O conceito de Revolução permanente enquanto aspecto central do trotskismo, está muito longe de restringir-se aos âmbitos político e militar. Tais dimensões não se separam de uma radical transformação do modo de vida, em especial das formas de percepção da classe operária. A questão estética surge na Revolução permanente não enquanto filha bastarda ou ferramenta submetida aos interesses políticos imediatos de uma burocracia. Na visão trotskista a arte é, pelas suas próprias leis, um fator decisivo na consolidação das mudanças culturais que expressam mundialmente a luta de classes. Este diagnóstico para uma arte revolucionária internacionalista é hoje evidenciado, por exemplo, pela atuação e pelo trabalho do artista e teórico trotskista brasileiro Thyago Villela. Graças aos diálogos que tenho a oportunidade de travar com este precioso amigo, é que posso observar a inclinação(ainda que subterrânea) de uma crítica cultural de tipo internacionalista. Esta mesma crítica terá um papel fundamental no desmoronamento dos mitos nacionalistas defendidos por governos populares latino americanos, que por sua vez estão atrelados ás burguesias pautadas pelo neoliberalismo.

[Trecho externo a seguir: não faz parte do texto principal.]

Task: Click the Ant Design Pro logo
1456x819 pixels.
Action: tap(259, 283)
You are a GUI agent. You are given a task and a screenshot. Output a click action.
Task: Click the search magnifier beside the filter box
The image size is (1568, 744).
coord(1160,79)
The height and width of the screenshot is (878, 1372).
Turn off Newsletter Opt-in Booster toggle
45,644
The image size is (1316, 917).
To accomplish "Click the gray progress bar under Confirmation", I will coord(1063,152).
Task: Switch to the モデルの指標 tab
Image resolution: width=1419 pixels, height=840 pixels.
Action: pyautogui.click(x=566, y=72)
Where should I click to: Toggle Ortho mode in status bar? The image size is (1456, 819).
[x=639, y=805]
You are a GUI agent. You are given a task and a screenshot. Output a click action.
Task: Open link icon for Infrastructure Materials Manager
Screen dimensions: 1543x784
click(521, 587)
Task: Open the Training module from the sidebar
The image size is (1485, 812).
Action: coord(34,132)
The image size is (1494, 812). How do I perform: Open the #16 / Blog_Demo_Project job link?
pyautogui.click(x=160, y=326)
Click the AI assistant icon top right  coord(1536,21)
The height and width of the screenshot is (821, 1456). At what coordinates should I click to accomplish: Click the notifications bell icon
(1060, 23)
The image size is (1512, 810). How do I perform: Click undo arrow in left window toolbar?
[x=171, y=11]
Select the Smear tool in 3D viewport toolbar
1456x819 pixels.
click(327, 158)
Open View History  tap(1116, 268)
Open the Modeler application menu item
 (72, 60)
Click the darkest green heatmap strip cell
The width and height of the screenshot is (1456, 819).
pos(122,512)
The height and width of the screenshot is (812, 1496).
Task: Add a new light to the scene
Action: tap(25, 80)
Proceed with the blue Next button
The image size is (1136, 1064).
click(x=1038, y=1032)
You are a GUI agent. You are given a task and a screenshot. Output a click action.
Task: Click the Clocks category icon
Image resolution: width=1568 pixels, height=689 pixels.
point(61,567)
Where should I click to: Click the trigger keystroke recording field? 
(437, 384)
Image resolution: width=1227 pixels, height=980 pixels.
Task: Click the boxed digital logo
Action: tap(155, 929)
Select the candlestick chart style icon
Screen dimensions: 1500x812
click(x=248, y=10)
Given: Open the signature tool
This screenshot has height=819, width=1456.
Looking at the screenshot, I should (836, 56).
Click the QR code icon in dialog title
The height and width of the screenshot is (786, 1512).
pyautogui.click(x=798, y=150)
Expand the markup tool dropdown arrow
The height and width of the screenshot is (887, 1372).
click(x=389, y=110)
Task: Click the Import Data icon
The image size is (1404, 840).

Sob o aspecto econômico mais elementar, o século XXI comprova a insuficiência de uma Revolução dentro dos quadros do nacionalismo. A interdependência de recursos materiais entre os países vem, mais uma vez, legitimar o proletariado enquanto único sujeito histórico capaz de destruir a escravidão promovida pelo capital. A correspondência entre os acontecimentos políticos que exprimem os conflitos sociais no mundo de hoje, revela que o combate da classe operária ao imperialismo situa-se numa perspectiva internacional e não nacional. A luta política(que inicia-se nacionalmente, projeta-se internacionalmente e finalmente em escala mundial) requer que o proletariado fortaleça sua ideologia a partir de uma orientação cultural compatível com o internacionalismo revolucionário.Hoje precisamos nos livrar definitivamente do esquerdismo nacionalista que deturpa os objetivos históricos do socialismo. A velha arte nacionalista incrementada por um escudo folclórico, verdadeiro refúgio das idealizadas(e sentimentaloides) visões sobre as tradições artísticas populares, foi um grave erro da esquerda nos países capitalistas pobres.Evidentemente que as manifestações artísticas populares possuem um papel inestimável na criação das formas de arte revolucionária. O problema no entanto consiste em uma apropriação ideológica na qual a esquerda nacionalista procura fazer uso da cultura popular para justificar o isolamento político. Trata-se por exemplo do que os stalinistas fizeram no Brasil com o samba e com as literaturas regionais. Felizmente estes obstáculos para uma verdadeira arte revolucionária encontram-se decadentes, praticamente fora de combate.
Se arte é trabalho então o artista militante é um trabalhador empenhado numa visão cosmopolita: sua obra adquire impacto e relevância social nos mais distintos contextos culturais. O artista revolucionário expressa a liberdade total numa realidade de não liberdade, de opressão econômica e controle ideológico. Este artista, tematizando ou não os problemas sociais em sua obra, é definido por um estado permanente de revolta contra a ordem estabelecida. Seja exprimindo o ódio de classe, seja experimentando possibilidades expressivas que transgridem os códigos da cultura dominante, o artista revolucionário atua na dimensão cultural da Revolução permanente: ignorando as fronteiras nacionais este artista é tomado por um estado de espírito que, como refere-se Trotski, impede o equilíbrio social, a estabilidade dos costumes e dos comportamentos. É o negativismo, verificado por exemplo entre os surrealistas, que fere/interfere sobre a cultura estabelecida.
Não creio que esta dimensão cultural da Revolução permanente diga respeito tão somente aos trotskistas. Anarquistas dedicados aos problemas da arte e comunistas críticos ao nacionalismo artístico, podem encontrar nesta visão política um suporte teórico para suas práticas culturais. Com a luta de classes ameaçando colocar em cheque os surtos nacionalistas num ano de Copa e Eleições, a arte revolucionária internacionalista fundamentada na Revolução permanente poderá dar uma contribuição ímpar durante este 2014.